Author, Consultant, Executive Coach - Helping people and organizations grow into desired results

Friday, 2 January 2009

A positive New Year's resolution for 2009

Greetings from one of the places where the New Year 2009 had its earliest beginnings: Sydney, Australia. I sincerely wish my readers health, happiness, growth and learning this year - and I hope that you look forward to achieving your goals even as you appreciate the good things that happened for you in 2008.

At this moment of good intentions, hopefulness and a fresh start to the year, I'd like to suggest a New Year's Resolution that I know will bring delight and greater happiness to those who decide to have a go.

Like most things that consistently work well, it is based on common sense and is not very complicated. In my work with both individuals and groups of people, one of the things that has most often delivered positive outcomes and, well, there's no other word for it, a "feel-good" atmosphere is: the practice of offering sincere, positive feedback to other people.

The Affirm

The technique that describes how to do this most effectively comes from the world of solution-focused practice and is described in the book The Solutions Focus: Making Coaching and Change Simple (Jackson/McKergow 2002, 2007).

The Affirm is a deceptively simple, yet highly effective tool, one that is based on the principle that people feel better (and in organizational terms perform better) when they are appreciated and their strengths, talents and attributes are noticed in a positive way. Giving sincere, positive feedback is one of the most underrated tools in the box. It seems we are stronger at spotting mistakes and homing in on what’s wrong or not so good. And yet how many of us do not warm to the praise of those around us and feel pretty good as a result?
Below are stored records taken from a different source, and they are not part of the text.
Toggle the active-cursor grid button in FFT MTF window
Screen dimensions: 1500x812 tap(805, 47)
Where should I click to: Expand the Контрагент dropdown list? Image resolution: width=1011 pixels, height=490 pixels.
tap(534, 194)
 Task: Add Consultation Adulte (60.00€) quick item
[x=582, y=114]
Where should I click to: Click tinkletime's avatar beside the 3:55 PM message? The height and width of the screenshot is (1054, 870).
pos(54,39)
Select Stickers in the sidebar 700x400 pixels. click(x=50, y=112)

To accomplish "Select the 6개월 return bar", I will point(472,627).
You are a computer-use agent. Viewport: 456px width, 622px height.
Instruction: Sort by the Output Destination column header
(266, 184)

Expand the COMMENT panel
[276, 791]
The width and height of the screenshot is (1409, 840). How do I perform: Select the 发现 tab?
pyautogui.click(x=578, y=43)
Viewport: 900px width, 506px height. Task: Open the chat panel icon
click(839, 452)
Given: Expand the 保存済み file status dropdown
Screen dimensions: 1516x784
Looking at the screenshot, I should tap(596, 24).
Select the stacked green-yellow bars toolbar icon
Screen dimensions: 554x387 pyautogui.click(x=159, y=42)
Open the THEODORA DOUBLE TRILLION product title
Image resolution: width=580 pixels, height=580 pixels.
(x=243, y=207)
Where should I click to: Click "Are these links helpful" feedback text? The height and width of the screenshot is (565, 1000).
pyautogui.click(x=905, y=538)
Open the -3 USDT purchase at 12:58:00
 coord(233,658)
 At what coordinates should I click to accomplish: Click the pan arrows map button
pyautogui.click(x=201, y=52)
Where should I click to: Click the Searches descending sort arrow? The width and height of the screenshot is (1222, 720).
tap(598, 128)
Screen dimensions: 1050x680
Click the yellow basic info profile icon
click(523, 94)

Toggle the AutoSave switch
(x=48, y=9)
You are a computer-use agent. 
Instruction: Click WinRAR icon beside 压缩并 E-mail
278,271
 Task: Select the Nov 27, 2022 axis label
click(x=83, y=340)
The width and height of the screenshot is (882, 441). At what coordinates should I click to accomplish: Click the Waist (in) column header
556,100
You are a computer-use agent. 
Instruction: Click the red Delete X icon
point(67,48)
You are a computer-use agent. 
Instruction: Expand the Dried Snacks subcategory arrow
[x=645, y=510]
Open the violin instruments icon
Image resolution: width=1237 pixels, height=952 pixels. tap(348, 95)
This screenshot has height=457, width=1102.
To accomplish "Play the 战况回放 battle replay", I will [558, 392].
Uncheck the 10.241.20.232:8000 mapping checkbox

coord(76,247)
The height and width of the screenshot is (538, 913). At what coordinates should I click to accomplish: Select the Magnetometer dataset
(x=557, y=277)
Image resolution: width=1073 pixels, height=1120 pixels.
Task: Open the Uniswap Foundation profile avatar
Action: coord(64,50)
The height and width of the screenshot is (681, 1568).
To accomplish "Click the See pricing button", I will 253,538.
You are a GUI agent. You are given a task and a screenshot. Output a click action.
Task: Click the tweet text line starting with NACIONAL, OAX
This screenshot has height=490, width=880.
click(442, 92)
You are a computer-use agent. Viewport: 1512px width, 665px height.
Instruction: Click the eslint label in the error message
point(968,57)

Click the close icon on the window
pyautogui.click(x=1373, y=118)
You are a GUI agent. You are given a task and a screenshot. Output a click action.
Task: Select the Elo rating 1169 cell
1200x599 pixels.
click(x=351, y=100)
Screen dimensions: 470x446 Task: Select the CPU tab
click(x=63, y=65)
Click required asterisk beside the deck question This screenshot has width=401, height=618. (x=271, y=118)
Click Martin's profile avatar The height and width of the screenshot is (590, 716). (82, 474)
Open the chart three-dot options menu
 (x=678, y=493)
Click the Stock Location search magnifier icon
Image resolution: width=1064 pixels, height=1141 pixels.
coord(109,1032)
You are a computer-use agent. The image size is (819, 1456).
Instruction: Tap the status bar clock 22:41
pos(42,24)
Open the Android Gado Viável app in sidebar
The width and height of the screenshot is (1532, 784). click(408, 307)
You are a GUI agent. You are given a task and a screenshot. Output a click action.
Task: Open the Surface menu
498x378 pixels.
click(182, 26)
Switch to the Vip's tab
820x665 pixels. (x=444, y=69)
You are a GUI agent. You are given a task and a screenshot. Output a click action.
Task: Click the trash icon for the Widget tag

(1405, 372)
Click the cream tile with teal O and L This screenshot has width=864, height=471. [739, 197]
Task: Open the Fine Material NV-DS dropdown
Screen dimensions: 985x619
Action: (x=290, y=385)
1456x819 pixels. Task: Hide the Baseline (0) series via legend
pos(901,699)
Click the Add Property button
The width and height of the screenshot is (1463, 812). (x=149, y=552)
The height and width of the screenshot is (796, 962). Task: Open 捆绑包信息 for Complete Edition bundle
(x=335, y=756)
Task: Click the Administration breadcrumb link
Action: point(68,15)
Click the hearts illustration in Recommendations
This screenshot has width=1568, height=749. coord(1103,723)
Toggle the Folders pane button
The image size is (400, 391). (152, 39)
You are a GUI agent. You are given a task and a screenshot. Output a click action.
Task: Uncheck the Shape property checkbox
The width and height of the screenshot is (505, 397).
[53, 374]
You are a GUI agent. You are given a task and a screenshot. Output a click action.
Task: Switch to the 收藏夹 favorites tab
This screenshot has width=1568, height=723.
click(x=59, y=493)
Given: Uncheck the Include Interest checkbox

So is this just a matter of giving compliments willy-nilly to anyone and everyone?

Well, no.

You'll have noted by now that I've mentioned the word "sincere" several times. To identify the sort of compliments that leave people deflated and cynical, rather than buoyed-up and energetic, I invite you to imagine the manager who delivers, with the emphatic two-thumbs-up gesture, a loud: "You guys are GREAT!" Such a comment misses the mark entirely because it is insincere, it's unspecific and it's so open-ended as to be totally irrelevant to the receiver.

By contrast, Affirms work as effective positive feedback because they are:
  • Authentic and sincere,
  • Specific and detailed,
  • Relevant to the context
So if, using these points as a guide, we were to coach our well-meaning manager in the example above, he might revise his comment to the team to sound something like, "I think it's great the way you guys worked together to get that widget proposal delivered yesterday - even though there were different ideas on how to get it done, I really like how you managed to build on each other's contributions and produce high-quality work despite a really short lead-time. Well done!"

By cleansing the practice of complimenting others from the stink of insincerity, this technique helps to create a more positive environment, one where it's OK to give and to receive sincere positive feedback and to look for what's working rather than what's not working. It's not only a great way to mind your use of language to help spread some happiness and positivity in the world, it's an absolutely essential ingredient in effective engagement of people and the creation of high-performance teams in the workplace.

Most astoundingly, it can even be used to turn around some quite negative situations. If someone is complaining or "having a moan" about something, you can even Affirm them in such a way that they actually feel heard and are more likely to stop moaning and get on with something more productive!

Because you affirm the person's underlying strength, talent or attribute rather than the moan itself (which is really just a symptom, a transient reactive emotional state they've been triggered into) you actually enable the person to get back in touch with their higher cognitive and more noble qualities. With a gentle prod you can help them become more resourceful and actually get on the path to solving their own problems instead of inflicting them on everyone around them.

Check out this Affirm activity as an example of how this can play out in real life - from my own experience, I've had great results introducing it to people who very quickly get in the spirit of things and revelled in the challenge of finding the person's positive noble qualities lurking beneath even the most cantankerous moaning and bellyaching.

I wish you every success with your Affirming in 2009!